New York City: Keeping in touch with a terrible time
Family and friends come to honor their dead at the World Trade Center memorial plaza.
To go, see
World Trade Center site plan: www.panynj.gov/wtcprogress
National September 11 Memorial & Museum: www.911memorial.org
AT THE memorial wall in Manhattan, they gently stroke the engraved names of loved ones who perished in the Sept. 11, 2001, terrorist attacks.
They are families and friends who have come to honor their dead at the World Trade Center memorial plaza. Nurunnaha Miah touches the name of her son, Nurul, an office worker who died when the twin towers thundered down in a hail of fire and dust, debris and human flesh. Tourists walk quietly past, remembering that devastating day in the peaceful shade of the plaza's hundreds of oak trees.
The plaza's two reflecting pools outline the footprints of the World Trade Center's fallen towers. The bronze panels with the names of almost 3,000 dead stretch around the pools (most died on Sept. 11; some died in a 1993 attack on the World Trade Center).

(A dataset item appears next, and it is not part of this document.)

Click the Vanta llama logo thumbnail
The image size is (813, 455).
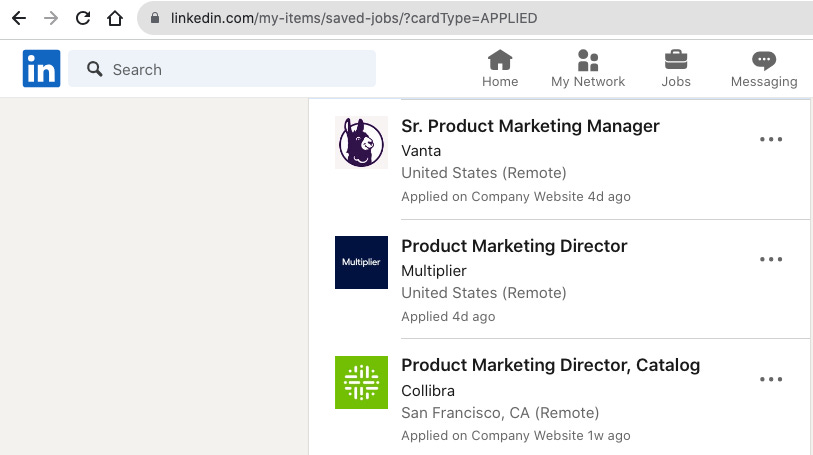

The plaza is part of the National September 11 Memorial & Museum whose creation has been far from peaceful. Dogged by design controversy and cost overruns, the plaza finally opened last year on the 10th anniversary of the attacks. The museum may open next year.
High above the memorial plaza the gleaming, ultramodern One World Trade Center nears completion; it will be New York's tallest skyscraper.
Amid the din of its construction and other World Trade Center rebuilding, visitors to the memorial plaza walk, weep and watch the rebirth of a corner of the city whose devastation reverberated around the world.